操纵元至少有一个启动子,一般在第一个结构基因5′侧上游,控制整个结构基因群的转录。
用RNA聚合酶与分离的一段DNA双链混合,再加入外切核酸酶去水解DNA,结果只有被RNA 聚合酶识别结合而被保护的那段DNA不被水解,由此可以测出启动子的范围及其序列。
虽然不同的启动子序列有所不同,但比较已经研究过的上百种原核生物的启动子的序列,发现有一些共同的规律,它们一般长40-60bp,含A桾碱基对较多,某些段落是很相似的,这些相似的保守性段落称为共有性序列(consensus sequences)。
如下图所示,启动子一般可分为识别(R,recognition)、结合(B, binding)和起始(I, initiation)三个区段。
转录起始第一个碱基(通常标记位置为+1)最常见的是A;在-10bp附近有TATAAT一组共有序列,因为这段共有序列是Pribnow首先发现的,称为Pribnow盒(Pribnow box);在-35bp处又有TTGACA一组共有序列。
不同的启动子序列不同,与RNA聚合酶的亲和力不同,启动转录的频率高低不同,即不同的启动子起动基因转录的强弱不同。
(三)操纵子操纵子(operator)是指能被调控蛋白特异性结合的一段DNA序列,常与启动子邻近或与启动子序列重叠,当调控蛋白结合在操纵子序列上,会影响其下游基因转录的强弱。
以前许多书中将操纵子称为操纵基因(operator gene)。
但现在基因定义是为蛋白质编码的核酸序列,而操纵序列并不是编码蛋白质的基因,却是起着调控基因表达强弱的作用,正如启动序列不叫启动基因而称为启动子一样,操纵序列就可称为操纵子。

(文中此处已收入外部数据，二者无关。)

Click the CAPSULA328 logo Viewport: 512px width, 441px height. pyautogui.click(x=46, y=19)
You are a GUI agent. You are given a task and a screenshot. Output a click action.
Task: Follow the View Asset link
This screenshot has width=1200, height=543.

以前将operon译为操纵子则可改译为操纵元,即基因表达操纵的单元之意。
举乳糖操纵元中的操纵子为例,如下图所示,其操纵子(o)序列位于启动子(p)与被调控的基因之间,部分序列与启动子序列重叠。
仔细分析该操纵子序列,可见这段双链DNA具有回文(palindrome)样的对称性一级结构,能形成十字形的茎环(stem loop)构造。

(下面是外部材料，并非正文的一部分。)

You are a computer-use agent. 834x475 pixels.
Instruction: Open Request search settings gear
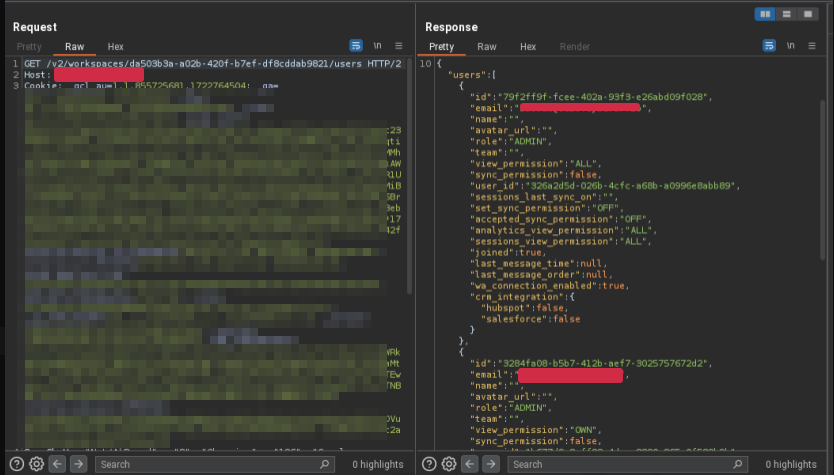37,464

不少操纵子都具有类似的对称性序列,可能与特定蛋白质的结合相关。
阻遏蛋白与操纵子结合,就妨碍了RNA聚合酶与启动子的结合及其后β-半乳糖苷酶等基因的转录起始,从而阻遏了这群基因的表达。
最早只把与阻遏蛋白结合、起阻遏作用的序列称为操纵子,但其后发现有的操纵元中同一操纵序列与不同构像的蛋白质结合,可以分别起阻遏或激活基因表达的作用,阿拉伯糖操纵元中的序列就是典型的例子。
因而凡能与调控蛋白特异性结合、从而影响基因转录强弱的序列,不论其对基因转录的作用是减弱、阻止或增强、开放,都可称为操纵子。
(四)调控基因调控基因(regulatory gene)是编码能与操纵序列结合的调控蛋白的基因。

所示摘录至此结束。